_Prompt_
Write the data out again exactly and in full.

[Stored items]
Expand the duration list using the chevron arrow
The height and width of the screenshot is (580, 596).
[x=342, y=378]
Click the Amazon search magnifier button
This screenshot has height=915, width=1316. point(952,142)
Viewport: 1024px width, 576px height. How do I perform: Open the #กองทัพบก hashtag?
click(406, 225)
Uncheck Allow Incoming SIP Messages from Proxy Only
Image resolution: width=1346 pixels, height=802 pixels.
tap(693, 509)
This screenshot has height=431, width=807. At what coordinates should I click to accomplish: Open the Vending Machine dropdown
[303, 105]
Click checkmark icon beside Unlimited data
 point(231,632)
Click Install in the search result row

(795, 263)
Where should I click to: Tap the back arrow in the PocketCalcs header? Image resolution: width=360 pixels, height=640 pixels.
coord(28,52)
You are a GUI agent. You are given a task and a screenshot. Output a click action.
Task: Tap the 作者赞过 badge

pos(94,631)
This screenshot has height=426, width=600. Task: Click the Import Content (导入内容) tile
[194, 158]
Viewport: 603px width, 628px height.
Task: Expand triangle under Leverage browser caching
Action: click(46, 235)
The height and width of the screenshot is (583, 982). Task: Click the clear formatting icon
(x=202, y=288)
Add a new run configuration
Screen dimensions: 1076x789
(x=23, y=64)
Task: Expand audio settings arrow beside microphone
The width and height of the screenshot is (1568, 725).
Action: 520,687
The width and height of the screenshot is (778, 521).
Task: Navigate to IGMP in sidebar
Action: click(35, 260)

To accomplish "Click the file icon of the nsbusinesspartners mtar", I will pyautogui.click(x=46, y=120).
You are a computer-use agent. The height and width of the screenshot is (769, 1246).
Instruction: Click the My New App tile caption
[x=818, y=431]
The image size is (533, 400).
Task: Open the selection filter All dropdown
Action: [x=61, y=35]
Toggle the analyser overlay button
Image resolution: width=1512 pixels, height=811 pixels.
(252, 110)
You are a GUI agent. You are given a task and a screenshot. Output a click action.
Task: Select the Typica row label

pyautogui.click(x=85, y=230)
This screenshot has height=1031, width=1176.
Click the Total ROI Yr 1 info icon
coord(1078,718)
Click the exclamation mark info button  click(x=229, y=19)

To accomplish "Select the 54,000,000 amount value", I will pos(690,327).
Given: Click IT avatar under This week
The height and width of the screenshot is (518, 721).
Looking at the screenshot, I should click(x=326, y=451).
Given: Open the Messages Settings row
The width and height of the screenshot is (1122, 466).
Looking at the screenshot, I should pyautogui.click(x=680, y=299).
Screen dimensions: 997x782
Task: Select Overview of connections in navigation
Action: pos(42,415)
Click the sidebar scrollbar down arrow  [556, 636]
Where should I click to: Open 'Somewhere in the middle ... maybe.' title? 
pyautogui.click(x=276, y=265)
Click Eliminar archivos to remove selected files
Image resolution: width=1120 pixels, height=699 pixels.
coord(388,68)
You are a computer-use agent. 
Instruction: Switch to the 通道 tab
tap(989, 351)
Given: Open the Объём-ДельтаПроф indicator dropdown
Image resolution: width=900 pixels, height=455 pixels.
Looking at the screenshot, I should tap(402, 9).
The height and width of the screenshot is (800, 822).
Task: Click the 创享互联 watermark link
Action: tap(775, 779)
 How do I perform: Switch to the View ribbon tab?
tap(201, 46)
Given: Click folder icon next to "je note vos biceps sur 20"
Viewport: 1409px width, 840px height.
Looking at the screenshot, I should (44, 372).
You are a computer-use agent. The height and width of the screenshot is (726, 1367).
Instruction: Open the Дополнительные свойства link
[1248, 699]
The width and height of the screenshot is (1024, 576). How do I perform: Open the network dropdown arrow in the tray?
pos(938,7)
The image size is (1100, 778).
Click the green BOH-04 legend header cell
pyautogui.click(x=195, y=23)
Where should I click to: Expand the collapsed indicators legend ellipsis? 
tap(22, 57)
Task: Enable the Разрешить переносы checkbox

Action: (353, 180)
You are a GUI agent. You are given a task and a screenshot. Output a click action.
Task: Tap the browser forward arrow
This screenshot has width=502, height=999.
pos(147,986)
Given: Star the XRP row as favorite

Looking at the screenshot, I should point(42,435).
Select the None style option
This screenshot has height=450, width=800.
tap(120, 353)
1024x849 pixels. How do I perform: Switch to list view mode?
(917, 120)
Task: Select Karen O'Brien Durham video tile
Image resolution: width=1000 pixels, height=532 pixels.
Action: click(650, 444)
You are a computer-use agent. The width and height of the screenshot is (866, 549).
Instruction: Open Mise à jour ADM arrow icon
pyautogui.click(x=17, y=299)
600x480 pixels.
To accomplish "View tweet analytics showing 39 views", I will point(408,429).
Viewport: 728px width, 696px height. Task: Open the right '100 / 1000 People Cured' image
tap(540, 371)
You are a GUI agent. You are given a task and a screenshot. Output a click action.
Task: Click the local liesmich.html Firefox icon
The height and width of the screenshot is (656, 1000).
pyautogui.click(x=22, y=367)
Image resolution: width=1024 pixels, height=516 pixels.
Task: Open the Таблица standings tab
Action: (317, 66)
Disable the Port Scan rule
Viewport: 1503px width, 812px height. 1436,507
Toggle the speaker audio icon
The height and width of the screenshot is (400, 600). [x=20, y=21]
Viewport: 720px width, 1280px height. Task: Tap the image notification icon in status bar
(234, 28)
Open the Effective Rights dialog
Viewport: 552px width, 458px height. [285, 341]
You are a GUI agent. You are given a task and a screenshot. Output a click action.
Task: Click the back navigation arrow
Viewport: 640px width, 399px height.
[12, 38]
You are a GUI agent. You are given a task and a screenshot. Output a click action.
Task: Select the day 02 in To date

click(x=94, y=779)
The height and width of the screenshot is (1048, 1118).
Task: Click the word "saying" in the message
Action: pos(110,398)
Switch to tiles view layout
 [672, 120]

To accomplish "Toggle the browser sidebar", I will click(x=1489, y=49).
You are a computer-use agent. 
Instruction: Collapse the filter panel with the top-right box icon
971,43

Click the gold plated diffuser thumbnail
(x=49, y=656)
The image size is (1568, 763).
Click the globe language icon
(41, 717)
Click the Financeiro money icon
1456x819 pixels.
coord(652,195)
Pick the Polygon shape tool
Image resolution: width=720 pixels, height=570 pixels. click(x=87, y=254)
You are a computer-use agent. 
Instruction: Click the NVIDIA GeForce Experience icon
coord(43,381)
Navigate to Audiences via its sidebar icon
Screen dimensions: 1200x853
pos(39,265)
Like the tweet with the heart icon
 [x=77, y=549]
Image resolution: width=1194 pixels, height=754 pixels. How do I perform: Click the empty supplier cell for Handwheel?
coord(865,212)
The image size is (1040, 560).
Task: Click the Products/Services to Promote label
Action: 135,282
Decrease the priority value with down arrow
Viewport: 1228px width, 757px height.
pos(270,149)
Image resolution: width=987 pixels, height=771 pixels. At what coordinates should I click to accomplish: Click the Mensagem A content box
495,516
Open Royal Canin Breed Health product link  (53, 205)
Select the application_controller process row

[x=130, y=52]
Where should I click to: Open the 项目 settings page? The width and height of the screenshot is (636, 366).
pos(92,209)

_Task response_
Expand the duration list using the chevron arrow
The height and width of the screenshot is (580, 596).
[x=342, y=378]
Click the Amazon search magnifier button
This screenshot has height=915, width=1316. point(952,142)
Viewport: 1024px width, 576px height. How do I perform: Open the #กองทัพบก hashtag?
click(406, 225)
Uncheck Allow Incoming SIP Messages from Proxy Only
Image resolution: width=1346 pixels, height=802 pixels.
tap(693, 509)
This screenshot has height=431, width=807. At what coordinates should I click to accomplish: Open the Vending Machine dropdown
[303, 105]
Click checkmark icon beside Unlimited data
 point(231,632)
Click Install in the search result row

(795, 263)
Where should I click to: Tap the back arrow in the PocketCalcs header? Image resolution: width=360 pixels, height=640 pixels.
coord(28,52)
You are a GUI agent. You are given a task and a screenshot. Output a click action.
Task: Tap the 作者赞过 badge

pos(94,631)
This screenshot has height=426, width=600. Task: Click the Import Content (导入内容) tile
[194, 158]
Viewport: 603px width, 628px height.
Task: Expand triangle under Leverage browser caching
Action: click(46, 235)
The height and width of the screenshot is (583, 982). Task: Click the clear formatting icon
(x=202, y=288)
Add a new run configuration
Screen dimensions: 1076x789
(x=23, y=64)
Task: Expand audio settings arrow beside microphone
The width and height of the screenshot is (1568, 725).
Action: 520,687
The width and height of the screenshot is (778, 521).
Task: Navigate to IGMP in sidebar
Action: click(35, 260)

To accomplish "Click the file icon of the nsbusinesspartners mtar", I will pyautogui.click(x=46, y=120).
You are a computer-use agent. The height and width of the screenshot is (769, 1246).
Instruction: Click the My New App tile caption
[x=818, y=431]
The image size is (533, 400).
Task: Open the selection filter All dropdown
Action: [x=61, y=35]
Toggle the analyser overlay button
Image resolution: width=1512 pixels, height=811 pixels.
(252, 110)
You are a GUI agent. You are given a task and a screenshot. Output a click action.
Task: Select the Typica row label

pyautogui.click(x=85, y=230)
This screenshot has height=1031, width=1176.
Click the Total ROI Yr 1 info icon
coord(1078,718)
Click the exclamation mark info button  click(x=229, y=19)

To accomplish "Select the 54,000,000 amount value", I will pos(690,327).
Given: Click IT avatar under This week
The height and width of the screenshot is (518, 721).
Looking at the screenshot, I should click(x=326, y=451).
Given: Open the Messages Settings row
The width and height of the screenshot is (1122, 466).
Looking at the screenshot, I should pyautogui.click(x=680, y=299).
Screen dimensions: 997x782
Task: Select Overview of connections in navigation
Action: pos(42,415)
Click the sidebar scrollbar down arrow  [556, 636]
Where should I click to: Open 'Somewhere in the middle ... maybe.' title? 
pyautogui.click(x=276, y=265)
Click Eliminar archivos to remove selected files
Image resolution: width=1120 pixels, height=699 pixels.
coord(388,68)
You are a computer-use agent. 
Instruction: Switch to the 通道 tab
tap(989, 351)
Given: Open the Объём-ДельтаПроф indicator dropdown
Image resolution: width=900 pixels, height=455 pixels.
Looking at the screenshot, I should tap(402, 9).
The height and width of the screenshot is (800, 822).
Task: Click the 创享互联 watermark link
Action: tap(775, 779)
 How do I perform: Switch to the View ribbon tab?
tap(201, 46)
Given: Click folder icon next to "je note vos biceps sur 20"
Viewport: 1409px width, 840px height.
Looking at the screenshot, I should (44, 372).
You are a computer-use agent. The height and width of the screenshot is (726, 1367).
Instruction: Open the Дополнительные свойства link
[1248, 699]
The width and height of the screenshot is (1024, 576). How do I perform: Open the network dropdown arrow in the tray?
pos(938,7)
The image size is (1100, 778).
Click the green BOH-04 legend header cell
pyautogui.click(x=195, y=23)
Where should I click to: Expand the collapsed indicators legend ellipsis? 
tap(22, 57)
Task: Enable the Разрешить переносы checkbox

Action: (353, 180)
You are a GUI agent. You are given a task and a screenshot. Output a click action.
Task: Tap the browser forward arrow
This screenshot has width=502, height=999.
pos(147,986)
Given: Star the XRP row as favorite

Looking at the screenshot, I should point(42,435).
Select the None style option
This screenshot has height=450, width=800.
tap(120, 353)
1024x849 pixels. How do I perform: Switch to list view mode?
(917, 120)
Task: Select Karen O'Brien Durham video tile
Image resolution: width=1000 pixels, height=532 pixels.
Action: click(650, 444)
You are a computer-use agent. The width and height of the screenshot is (866, 549).
Instruction: Open Mise à jour ADM arrow icon
pyautogui.click(x=17, y=299)
600x480 pixels.
To accomplish "View tweet analytics showing 39 views", I will point(408,429).
Viewport: 728px width, 696px height. Task: Open the right '100 / 1000 People Cured' image
tap(540, 371)
You are a GUI agent. You are given a task and a screenshot. Output a click action.
Task: Click the local liesmich.html Firefox icon
The height and width of the screenshot is (656, 1000).
pyautogui.click(x=22, y=367)
Image resolution: width=1024 pixels, height=516 pixels.
Task: Open the Таблица standings tab
Action: (317, 66)
Disable the Port Scan rule
Viewport: 1503px width, 812px height. 1436,507
Toggle the speaker audio icon
The height and width of the screenshot is (400, 600). [x=20, y=21]
Viewport: 720px width, 1280px height. Task: Tap the image notification icon in status bar
(234, 28)
Open the Effective Rights dialog
Viewport: 552px width, 458px height. [285, 341]
You are a GUI agent. You are given a task and a screenshot. Output a click action.
Task: Click the back navigation arrow
Viewport: 640px width, 399px height.
[12, 38]
You are a GUI agent. You are given a task and a screenshot. Output a click action.
Task: Select the day 02 in To date

click(x=94, y=779)
The height and width of the screenshot is (1048, 1118).
Task: Click the word "saying" in the message
Action: pos(110,398)
Switch to tiles view layout
 [672, 120]

To accomplish "Toggle the browser sidebar", I will click(x=1489, y=49).
You are a computer-use agent. 
Instruction: Collapse the filter panel with the top-right box icon
971,43

Click the gold plated diffuser thumbnail
(x=49, y=656)
The image size is (1568, 763).
Click the globe language icon
(41, 717)
Click the Financeiro money icon
1456x819 pixels.
coord(652,195)
Pick the Polygon shape tool
Image resolution: width=720 pixels, height=570 pixels. click(x=87, y=254)
You are a computer-use agent. 
Instruction: Click the NVIDIA GeForce Experience icon
coord(43,381)
Navigate to Audiences via its sidebar icon
Screen dimensions: 1200x853
pos(39,265)
Like the tweet with the heart icon
 [x=77, y=549]
Image resolution: width=1194 pixels, height=754 pixels. How do I perform: Click the empty supplier cell for Handwheel?
coord(865,212)
The image size is (1040, 560).
Task: Click the Products/Services to Promote label
Action: 135,282
Decrease the priority value with down arrow
Viewport: 1228px width, 757px height.
pos(270,149)
Image resolution: width=987 pixels, height=771 pixels. At what coordinates should I click to accomplish: Click the Mensagem A content box
495,516
Open Royal Canin Breed Health product link  (53, 205)
Select the application_controller process row

[x=130, y=52]
Where should I click to: Open the 项目 settings page? The width and height of the screenshot is (636, 366).
pos(92,209)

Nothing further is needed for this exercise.